Top of RECORDS FOR PROCESSING
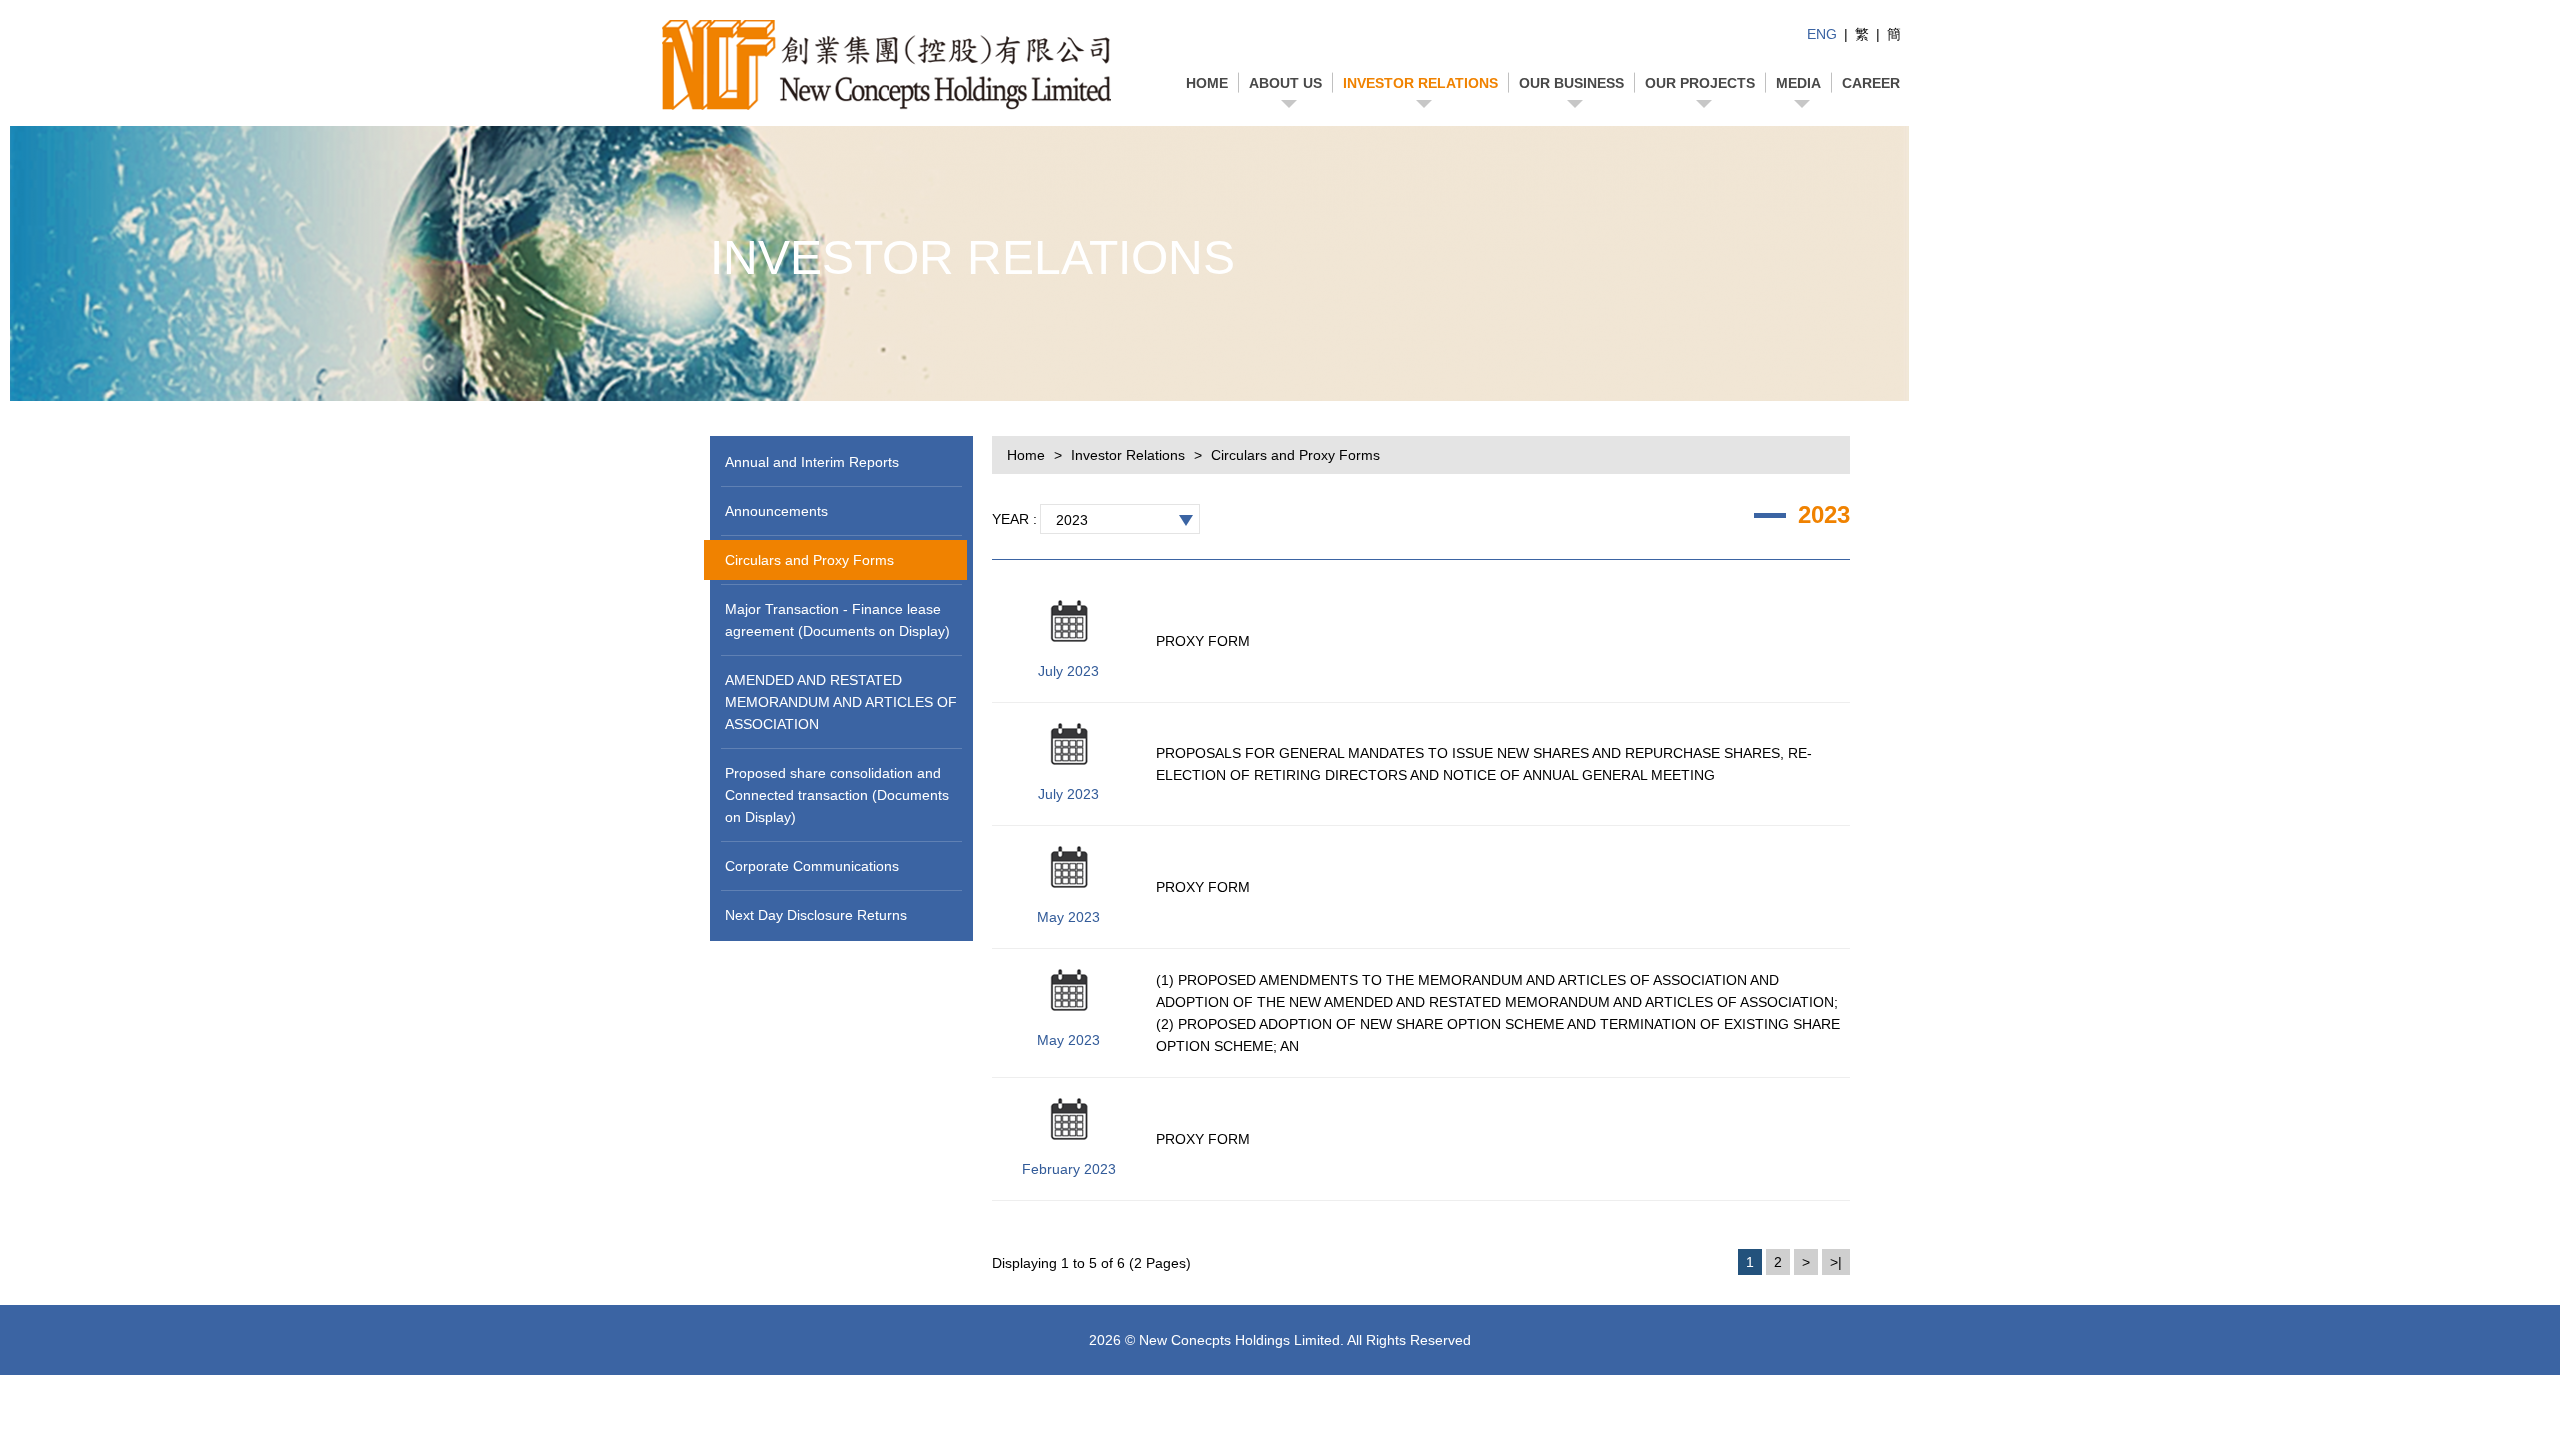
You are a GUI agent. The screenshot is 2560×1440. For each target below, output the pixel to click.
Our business (1571, 83)
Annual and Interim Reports (812, 462)
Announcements (776, 511)
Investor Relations (1420, 83)
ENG (1822, 34)
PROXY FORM (1203, 641)
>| (1836, 1262)
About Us (1285, 83)
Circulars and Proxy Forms (809, 560)
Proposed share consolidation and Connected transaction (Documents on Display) (837, 795)
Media (1798, 83)
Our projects (1700, 83)
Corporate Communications (812, 866)
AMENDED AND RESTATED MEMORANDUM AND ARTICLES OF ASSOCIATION (841, 702)
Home (1207, 83)
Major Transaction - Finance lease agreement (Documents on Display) (837, 620)
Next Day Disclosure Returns (816, 915)
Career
Bottom of RECORDS FOR PROCESSING
### WHAT NEEDS TO BE DONE:
List every line from the entries above in which "Display" appears.

### RESULT OF THIS EXERCISE:
Proposed share consolidation and Connected transaction (Documents on Display) (837, 795)
Major Transaction - Finance lease agreement (Documents on Display) (837, 620)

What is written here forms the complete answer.